▽

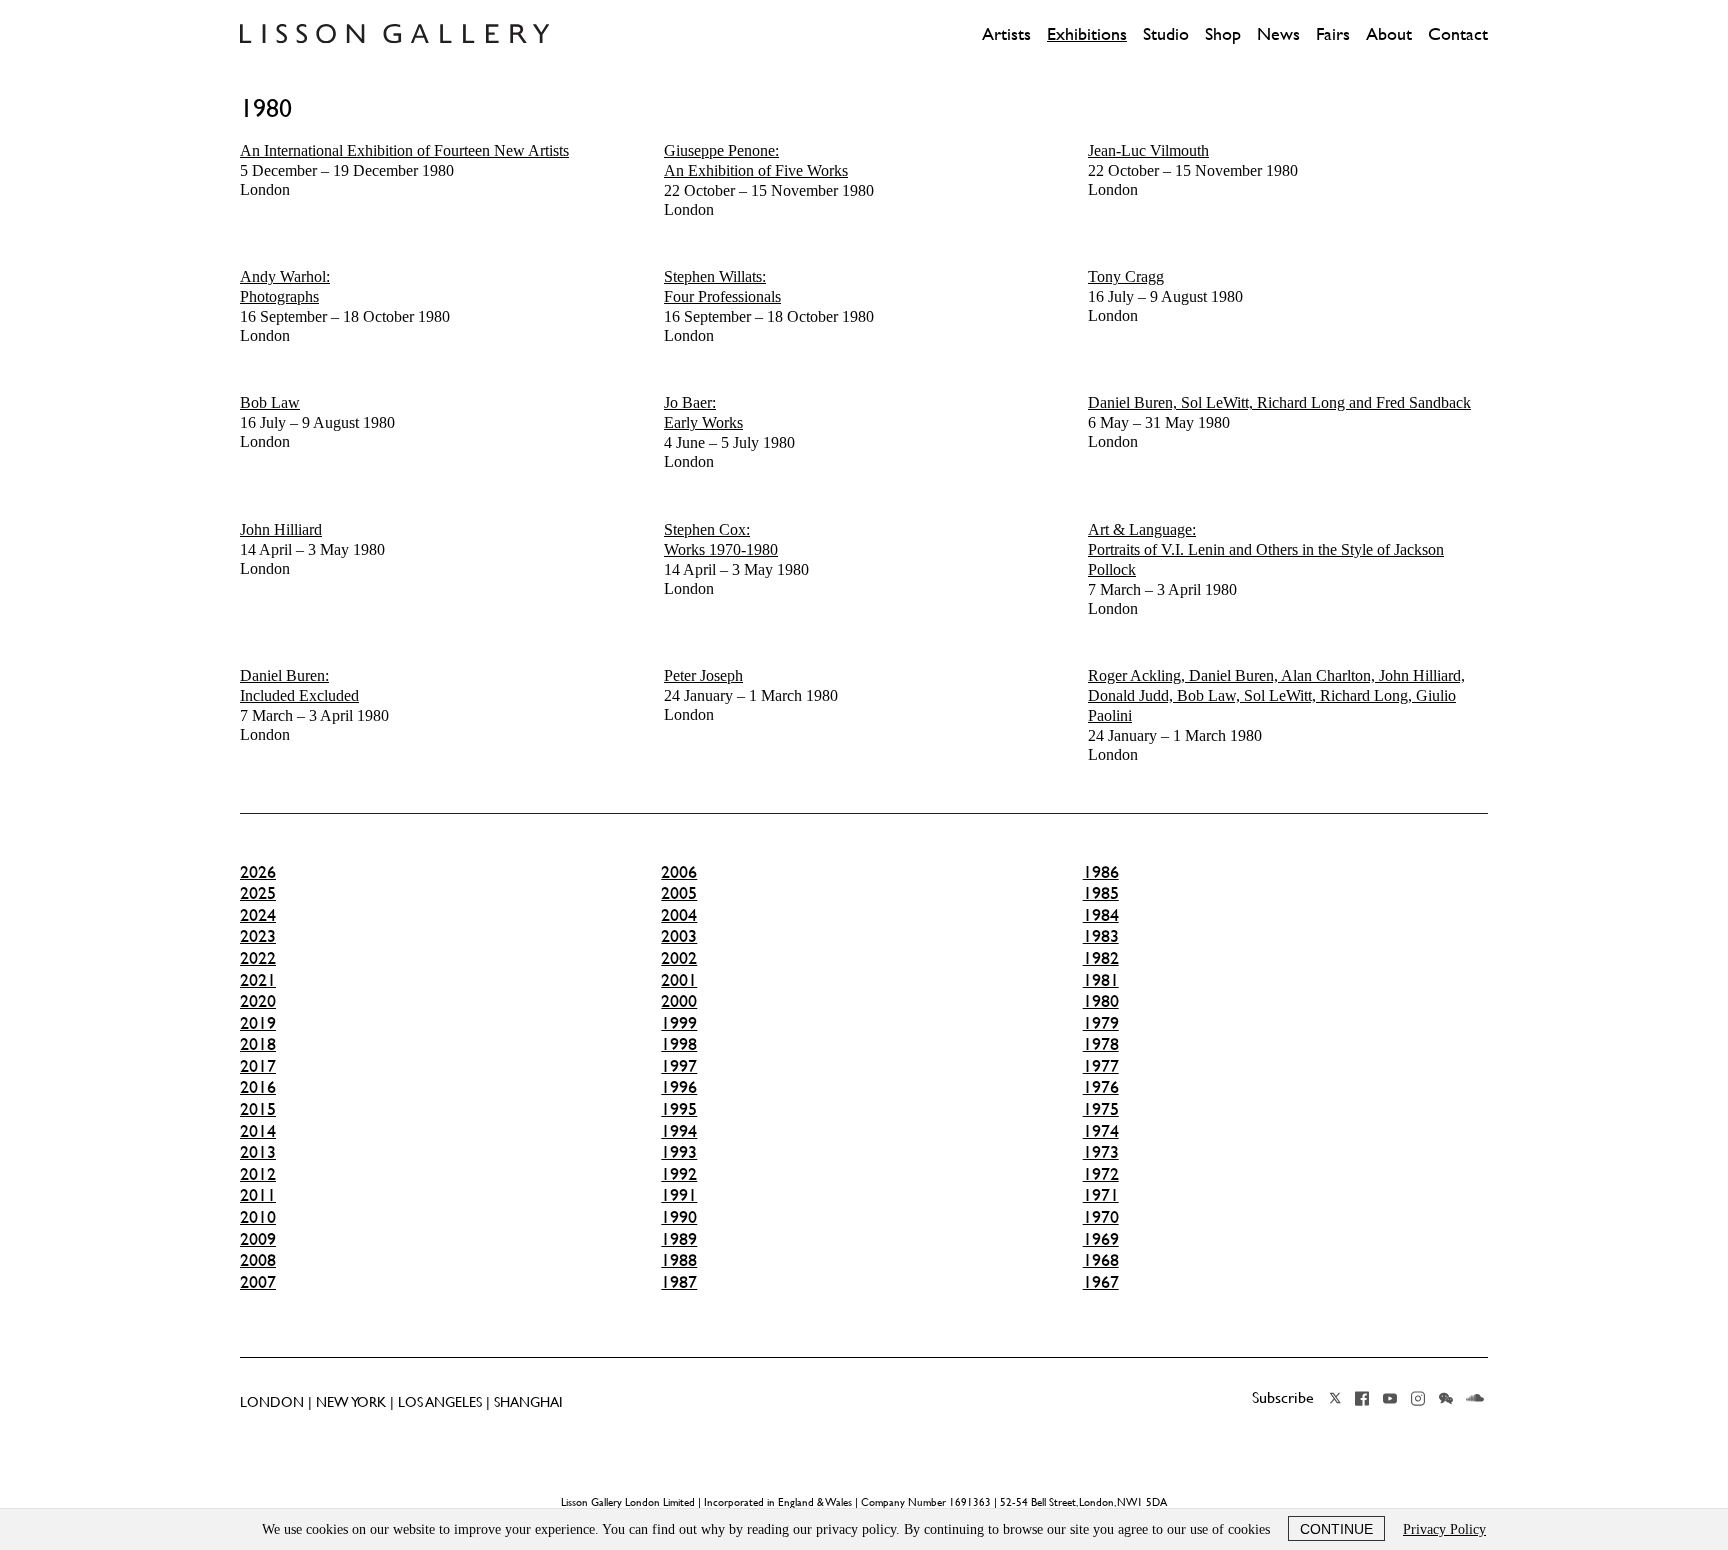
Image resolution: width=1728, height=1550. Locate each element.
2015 (258, 1109)
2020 (258, 1001)
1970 (1101, 1217)
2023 (258, 936)
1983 (1101, 936)
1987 (679, 1282)
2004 (679, 915)
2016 (258, 1087)
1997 (679, 1066)
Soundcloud (1475, 1398)
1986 (1101, 872)
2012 (258, 1174)
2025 (258, 893)
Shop (1223, 34)
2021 (258, 980)
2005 (679, 893)
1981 (1101, 980)
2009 (258, 1239)
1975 (1101, 1109)
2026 (258, 872)
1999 (679, 1023)
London (404, 170)
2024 (258, 915)
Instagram (1418, 1398)
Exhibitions (1087, 34)
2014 (258, 1131)
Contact (1458, 34)
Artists (1006, 34)
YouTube (1390, 1398)
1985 (1101, 893)
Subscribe (1283, 1397)
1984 (1101, 915)
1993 (679, 1152)
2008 (258, 1260)
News (1278, 34)
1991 (679, 1195)
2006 (679, 872)
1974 (1101, 1131)
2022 (258, 958)
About (1389, 34)
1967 (1101, 1282)
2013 (258, 1152)
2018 (258, 1044)
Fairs (1333, 34)
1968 (1101, 1260)
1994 (679, 1131)
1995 (679, 1109)
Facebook (1362, 1398)
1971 (1101, 1195)
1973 (1101, 1152)
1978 (1101, 1044)
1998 (679, 1044)
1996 (679, 1087)
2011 (258, 1195)
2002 (679, 958)
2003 (679, 936)
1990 (679, 1217)
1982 (1101, 958)
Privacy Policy (1444, 1529)
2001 (679, 980)
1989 (679, 1239)
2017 (258, 1066)
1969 (1101, 1239)
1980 (1101, 1001)
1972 (1101, 1174)
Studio (1166, 34)
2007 (258, 1282)
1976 (1101, 1087)
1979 (1101, 1023)
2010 (258, 1217)
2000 (679, 1001)
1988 (679, 1260)
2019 (258, 1023)
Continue (1336, 1529)
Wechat (1446, 1398)
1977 (1101, 1066)
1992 (679, 1174)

△

Please copy out the material above exactly, with the images removed.

» **RESULT OF THE EXERCISE**:
Image resolution: width=1728, height=1550. Locate each element.
2015 (258, 1109)
2020 (258, 1001)
1970 (1101, 1217)
2023 (258, 936)
1983 (1101, 936)
1987 (679, 1282)
2004 (679, 915)
2016 (258, 1087)
1997 (679, 1066)
Soundcloud (1475, 1398)
1986 (1101, 872)
2012 (258, 1174)
2025 (258, 893)
Shop (1223, 34)
2021 (258, 980)
2005 (679, 893)
1981 (1101, 980)
2009 (258, 1239)
1975 (1101, 1109)
2026 (258, 872)
1999 (679, 1023)
London (404, 170)
2024 (258, 915)
Instagram (1418, 1398)
Exhibitions (1087, 34)
2014 (258, 1131)
Contact (1458, 34)
Artists (1006, 34)
YouTube (1390, 1398)
1985 (1101, 893)
Subscribe (1283, 1397)
1984 (1101, 915)
1993 (679, 1152)
2008 (258, 1260)
News (1278, 34)
1991 (679, 1195)
2006 (679, 872)
1974 (1101, 1131)
2022 (258, 958)
About (1389, 34)
1967 (1101, 1282)
2013 (258, 1152)
2018 (258, 1044)
Fairs (1333, 34)
1968 (1101, 1260)
1994 (679, 1131)
1995 (679, 1109)
Facebook (1362, 1398)
1971 (1101, 1195)
1973 (1101, 1152)
1978 (1101, 1044)
1998 (679, 1044)
1996 (679, 1087)
2011 (258, 1195)
2002 (679, 958)
2003 (679, 936)
1990 (679, 1217)
1982 (1101, 958)
Privacy Policy (1444, 1529)
2001 (679, 980)
1989 (679, 1239)
2017 (258, 1066)
1969 (1101, 1239)
1980 (1101, 1001)
1972 (1101, 1174)
Studio (1166, 34)
2007 (258, 1282)
1976 (1101, 1087)
1979 (1101, 1023)
2010 (258, 1217)
2000 (679, 1001)
1988 (679, 1260)
2019 (258, 1023)
Continue (1336, 1529)
Wechat (1446, 1398)
1977 (1101, 1066)
1992 (679, 1174)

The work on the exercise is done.